Drafts and defends corporate representative depositions to create or contain binding corporate testimony with controlled scope, preserved objections, and defensible preparation records.

Prerequisites

  1. Governing law — FRCP 30(b)(6) or state analog (e.g., Cal. CCP § 2025.230 [VERIFY]), local rules, protective orders
  2. Case theory — claims, defenses, relief sought
  3. Key documents — pleadings, correspondence, privilege log, claim timeline
  4. Custodial map — org chart, document repositories, custodians
  5. Logistics — noticing party/timeline, counsel, reporter, interpreter needs
  6. Role — taking or defending the deposition
  7. Deadlines — meet-and-confer, extension opportunities

Output Structure

Step 1: Select Mode

Mode Outputs Required inputs
Taking Topic list, exam outline, admission script, objection map Claims/defenses, document map, desired admissions
Defending Topic response matrix, designee assignment, prep playbook Notice topics, corporate data sources, witness availability
Post-deposition Admission summary, contradiction log, follow-up actions Transcript, errata, exhibits

Step 2: Draft Topics (Taking)

Each topic must satisfy reasonable particularity — specific enough to permit meaningful preparation.

Principle Draft action
Particularity Include specific conduct/event, time range, participants, document classes
Bounded scope Subject + date range + decision/events; avoid "all communications"
Relevance Tie each topic to a pleaded element or affirmative defense
Defensibility No legal conclusions, privilege calls, or conclusory wording

Template:

Pursuant to FRCP 30(b)(6), [Corporation] shall designate one or more persons to testify regarding:

TOPIC 1: Corporate structure and authority for [function] from [start date] to [end date]. TOPIC 2: [Policy name] as created, implemented, and enforced during [period]. TOPIC 3: Facts and decision-making re [event], including persons involved, communications, and basis for decision. TOPIC 4: Document repositories, custodians, retention/destruction practices related to [subject].

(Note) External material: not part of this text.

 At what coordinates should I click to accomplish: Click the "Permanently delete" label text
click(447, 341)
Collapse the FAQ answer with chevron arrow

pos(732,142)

Objection precheck — revise before serving:

Risk Typical problem Fix
Overbroad "All communications" Limit to event, function, date window
Vague "Relevant policies" Name specific policy and conduct
Burdensome "All records ever" Restrict custodians/systems/period
Privileged "Communications with counsel" Add non-privileged carve-out
Legal conclusion "Whether defendant breached duty" Recast as facts supporting/negating breach

Step 3: Examine (Taking)

Phase Action
Foundation Confirm designation, topics assigned, preparation steps, documents reviewed
Topic-by-topic Elicit factual scope, document sources, person-by-person knowledge, decision pathway
Binding admissions "What is [Corporation]'s position on [point]?" — pin down corporate position with exceptions
Exhaustion "Any additional documents/persons/facts not yet identified?"
Failure to prepare On "I don't know" — elicit what prep steps were taken; preserve inadequate-preparation record

Question patterns:

Stage Pattern
Qualify "You were designated on behalf of [Corporation] for Topic __, correct?"
Knowledge "What did [Corporation] know, when, and from what source?"
Facts "What documents reflect [fact]?" / "Who communicated [decision] to whom?"
Position "What is [Corporation]'s position regarding [sub-issue]?"
Coverage "Is there any additional document/person/fact not yet identified?"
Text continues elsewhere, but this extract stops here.